BUFFALO NEWS REVIEW 3/5/10
"Labor Pains"
By
Colin Dabkowski BUFFALO NEWS ARTS WRITER
Allow
me to introduce Langston Hughes, socialist agitator. What's that?
You thought Hughes was an apolitical writer of powerful but safe poems like "Harlem"
("What happens to a dream deferred?") and "Dream
Variations" ("Night coming tenderly / Black like me")?
How wrong you are.
It
turns out, much to the chagrin of buttoned-up high school English teachers
across the United States, that Hughes' identity was as wrapped up with the
concerns of Karl Marx and Friedrich Engels as with those of Frederick Douglas
and Paul Lawrence Dunbar.
A
new Subversive Theatre Collective production of his 1934 play "HARVEST,"

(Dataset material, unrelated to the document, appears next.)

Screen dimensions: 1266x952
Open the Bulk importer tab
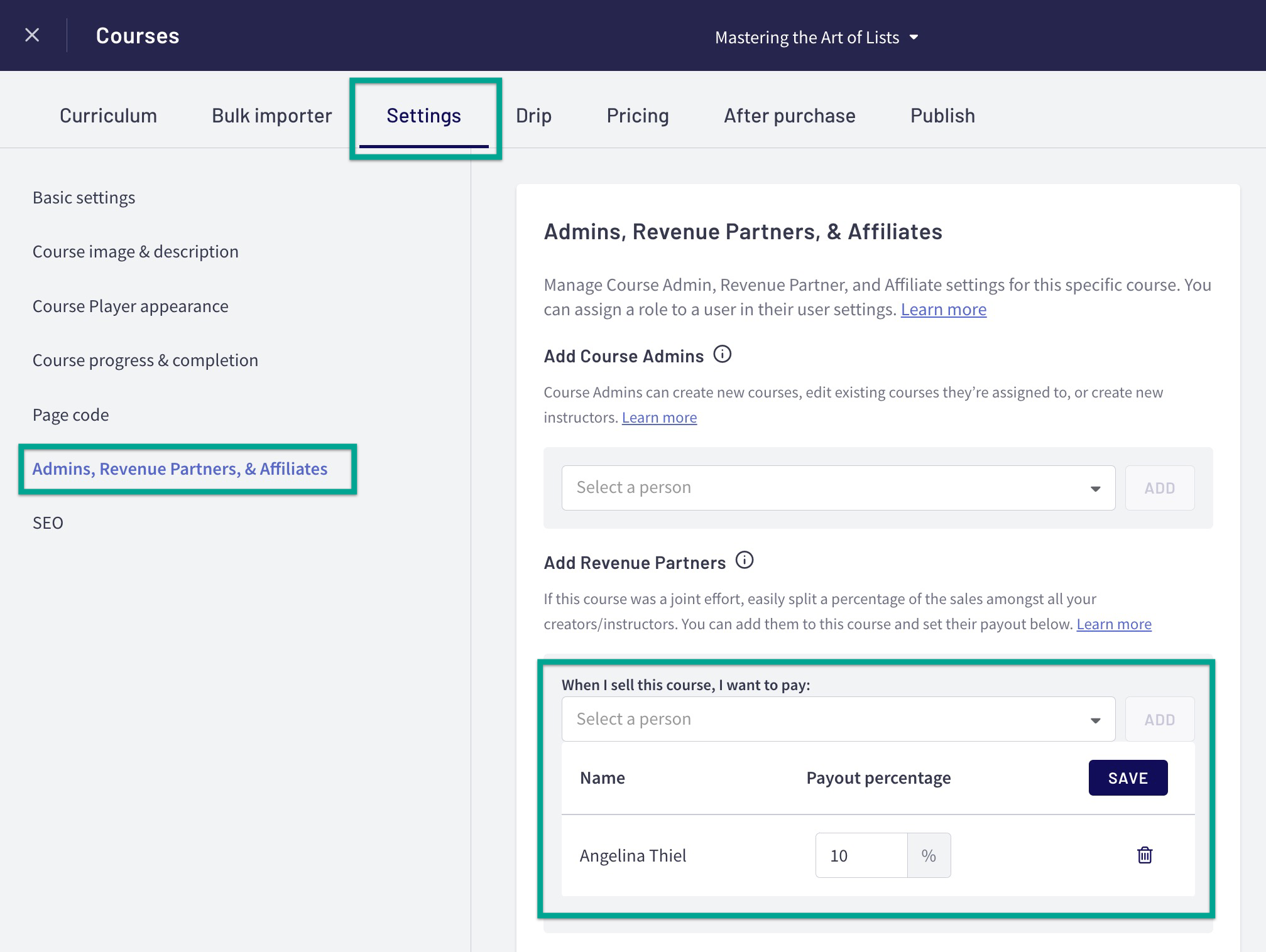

is out to rescue Hughes' rabble-rousing image from the blunting force of
historical revisionism. The show, directed by Subversive founder Kurt
Schneiderman, is a large-scale production of wide-ranging ambition that aims
for the stars but falls somewhat short.
The
show was produced with Subversive's increasingly common approach of combining
experienced actors with students and other amateurs to round a large cast, in
this case almost 20 people. This is a necessity born of the financial
and casting limitations that a company like Subversive faces, and thus
unavoidable. But it produces performances that often distract from the
material rather than highlight its nuances.
This
lack of subtlety isn't always a bad thing, as some sections of Hughes'
heavy-handed script are themselves somewhat devoid of nuance. But that
seems to be part of the point. As Schneiderman noted in his standard
pre-show introduction, Hughes wrote the play upon returning to New York from a
stint helping to organize farm workers in California. So impassioned was
Hughes about the workers' plight, he scribbled out the play in a period of
days, often accidentally mislabeling scenes and character names in his rush to
set the story down.
In
the play, a group of black, white and Mexican cotton pickers attempt to
organize a union to fight the unfair wages being paid by local farmers.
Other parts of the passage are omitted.